» **IHRE AUFGABE**:
Erläutern Sie anhand des Textes über den Umbau des Hauses, welche Wirkung das Erhalten der alten Fliesen, Farbanstriche und Malereien entlang der Aussenwände hat. Antworten Sie in ein bis drei Sätzen.

» **BEREITGESTELLTER TEXT**:
####

Selbst beim Betreten des Hauses setzen romantische Bilder ein: Stuckarbeiten, Verse und
Fresken verehren den ehemaligen Weinbau, ein stark verrusster Kamin, abgenutzte Putze, leere
keramische Behältnisse und alte Fliesen erinnern an ein früheres, entschleunigtes,
gesellschaftliches Zusammenleben.
Ist der Besuchende Voyeur oder Erlebender? Die Grenzen sind verschwommen, mal fühlt man
sich distanziert beobachtend, mal tief involviert. Die architektonischen Eingriffe unterstreichen
diese changierenden Gefühlslagen. Sie sind auf das Notwendigste reduziert und bilden dennoch
eine neue Einheit. Sämtliche Innenwände sind rückgebaut, die räumlichen Unterteilungen der
Geschosse auf dem Niveau des Wohnbereichs aufgelöst. Entlang der Aussenwände sind alte
Fliesen, Farbanstriche und Malereien brailleartig erhalten. Ihr Belassen verleiht den Wänden eine
substanzielle Tiefe, die sowohl auf eine optische, bauliche als auch zeitliche Mehrschichtigkeit
hindeutet und den offenen Wohnbereich subtil gliedert.

####

» **ERFASSTE DATEN**:
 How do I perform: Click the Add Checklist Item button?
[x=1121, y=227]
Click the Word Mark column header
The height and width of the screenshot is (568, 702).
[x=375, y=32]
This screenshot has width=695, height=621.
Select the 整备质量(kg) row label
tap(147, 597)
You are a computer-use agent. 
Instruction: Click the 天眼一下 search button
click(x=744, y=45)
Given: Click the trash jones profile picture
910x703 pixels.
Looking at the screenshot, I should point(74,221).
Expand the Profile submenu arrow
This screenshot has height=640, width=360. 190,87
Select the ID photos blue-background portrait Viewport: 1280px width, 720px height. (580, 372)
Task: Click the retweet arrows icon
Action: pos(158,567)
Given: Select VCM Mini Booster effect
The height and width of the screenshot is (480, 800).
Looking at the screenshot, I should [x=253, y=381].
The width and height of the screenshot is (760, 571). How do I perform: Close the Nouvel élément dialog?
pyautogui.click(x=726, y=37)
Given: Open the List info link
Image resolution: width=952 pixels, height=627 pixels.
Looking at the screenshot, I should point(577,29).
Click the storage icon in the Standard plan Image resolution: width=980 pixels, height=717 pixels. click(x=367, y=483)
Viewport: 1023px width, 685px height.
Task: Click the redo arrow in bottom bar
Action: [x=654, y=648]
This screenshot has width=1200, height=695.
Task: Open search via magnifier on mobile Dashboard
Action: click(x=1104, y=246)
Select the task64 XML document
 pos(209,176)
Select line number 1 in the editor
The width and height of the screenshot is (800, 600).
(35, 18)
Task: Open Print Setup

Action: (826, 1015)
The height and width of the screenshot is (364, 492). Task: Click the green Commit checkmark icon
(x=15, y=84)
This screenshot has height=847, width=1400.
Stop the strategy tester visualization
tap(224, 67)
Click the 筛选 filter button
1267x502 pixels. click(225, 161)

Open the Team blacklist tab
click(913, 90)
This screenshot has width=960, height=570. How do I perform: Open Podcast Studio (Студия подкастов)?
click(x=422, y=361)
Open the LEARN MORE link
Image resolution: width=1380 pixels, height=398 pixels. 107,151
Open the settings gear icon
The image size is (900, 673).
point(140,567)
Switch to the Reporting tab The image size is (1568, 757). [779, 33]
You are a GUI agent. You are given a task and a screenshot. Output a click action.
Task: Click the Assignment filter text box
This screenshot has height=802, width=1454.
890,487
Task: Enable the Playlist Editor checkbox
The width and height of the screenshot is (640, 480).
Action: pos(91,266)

####

» **ANTWORT ZUR AUFGABE**:
Das Belassen der alten Fliesen, Farbanstriche und Malereien verleiht den Wänden eine substanzielle Tiefe. Diese Tiefe deutet auf eine optische, bauliche und zeitliche Mehrschichtigkeit hin. Zugleich gliedert sie subtil den offenen Wohnbereich, dessen Innenwände rückgebaut sind.